Even if people could sell their homes, would they really be motivated to load up the U-haul and move from a city with say 12% unemployment to one where it is only 9%? Have the economists lost sight of the fact that 9% unemployment is still basically a disaster? The few locales I’ve seen with unemployment significantly lower than that are rural or small cities (Bismark ND, for example)—places that are simply incapable of absorbing huge numbers of hopeful workers.  Let’s get real: playing musical chairs in a generally miserable environment is not going to solve the unemployment problem.

Another thing the economists focus on is the idea of a skill mismatch. Structural unemployment, they say, occurs because workers don’t have the particular skills demanded by employers. While there’s little doubt that there’s some of this going on, again, I think this issue is given way too much emphasis. The idea that if we could simply re-train everyone, the problem would be solved is simply not credible. If you doubt that, ask any of the thousands of workers who have completed training programs, but still can’t find work.

Economists ought to realize that if a skill mismatch was really the fundamental issue, then employers would be far more willing to invest in training workers. In reality, this rarely happens even among the most highly regarded employers. Suppose Google, for example, is looking for an engineer with very specific skills. What are the chances that Google would hire and then re-train one of the many unemployed 40+ year-old engineers with a background in a slightly different technical area? Well, basically zero.

If employers were really suffering because of a skill mismatch, they could easily help fix the problem. They don’t because they have other, far more profitable options: they can hire offshore low wage workers, or they can invest in automation. Re-training millions of workers in the U.S. is likely to make a killing for the new for-profit schools that are quickly multiplying, but it won’t solve the unemployment problem.

Why are economists so reluctant to seriously consider the implications of advancing technology? I think a lot of it has to do with pure denial. If the problem is a skill mismatch, then there’s an easy conventional solution. If the problem’s a lack of labor mobility, then that will eventually work itself out. But what if the problem is relentlessly advancing technology? What if we are getting close to a “tipping point” where autonomous technology can do the typical jobs that are required by the economy as well as an average worker? Well, that is basically UNTHINKABLE. It’s unthinkable because there are NO conventional solutions.

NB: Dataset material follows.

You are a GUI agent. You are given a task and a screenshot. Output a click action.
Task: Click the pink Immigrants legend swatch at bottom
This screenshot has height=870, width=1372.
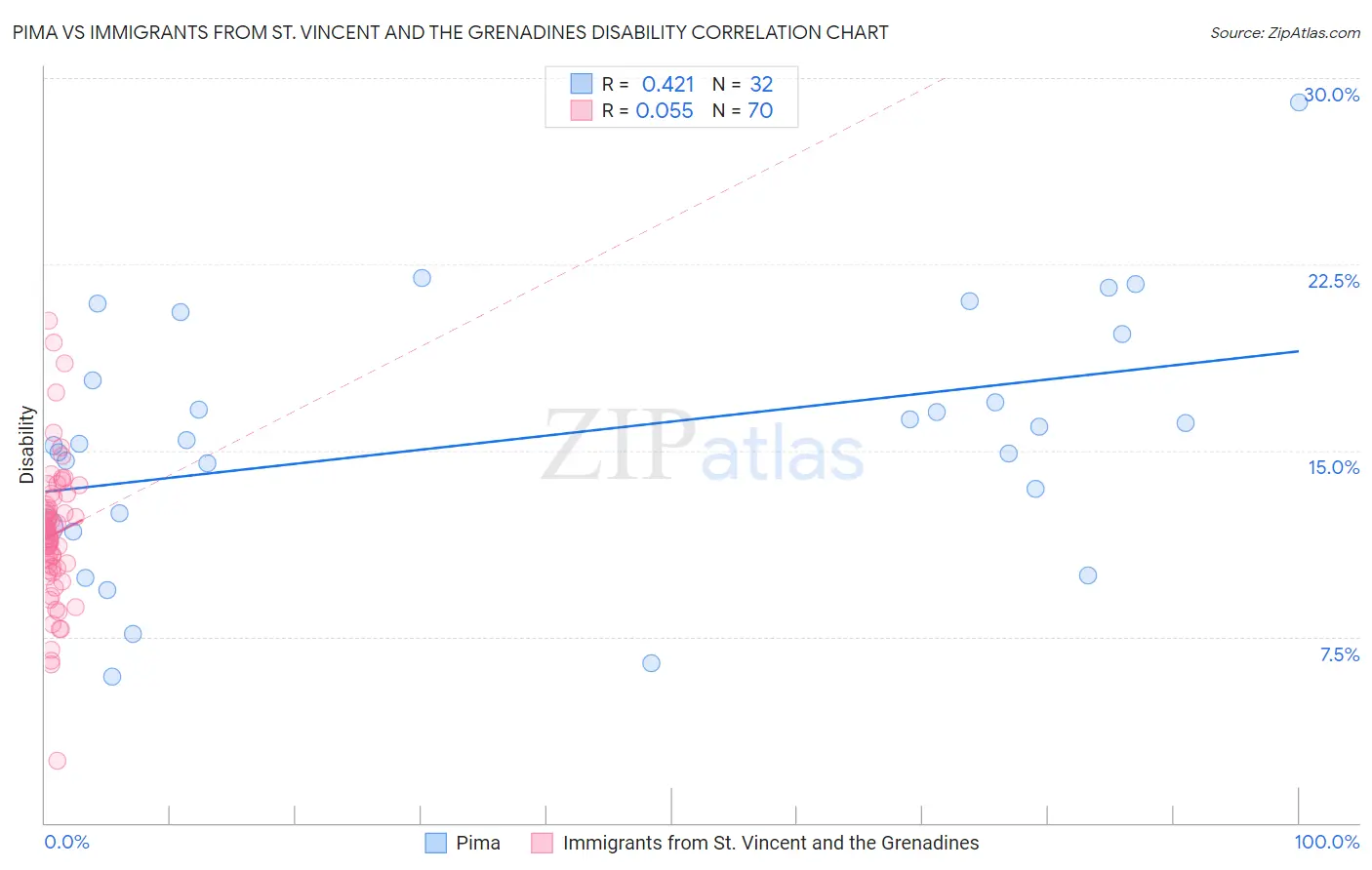pyautogui.click(x=542, y=843)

In my book, The Lights in the Tunnel, I do propose a (theoretical) solution, but I would be the first to admit that any viable solution to such a problem would have to be both radical and politically untenable in today’s environment. That’s why I don’t spend much time suggesting solutions here: what would be the point? (but please do read the book—it’s free). I think the first step is to get past denial and start to at least seriously think about the problem in a rational way.

The few economists that have visited this blog and commented on my previous posts have generally barricaded themselves behind economic principles that were formulated more than a century ago (see the comments on my posts about the lump of labour fallacy and comparative advantage).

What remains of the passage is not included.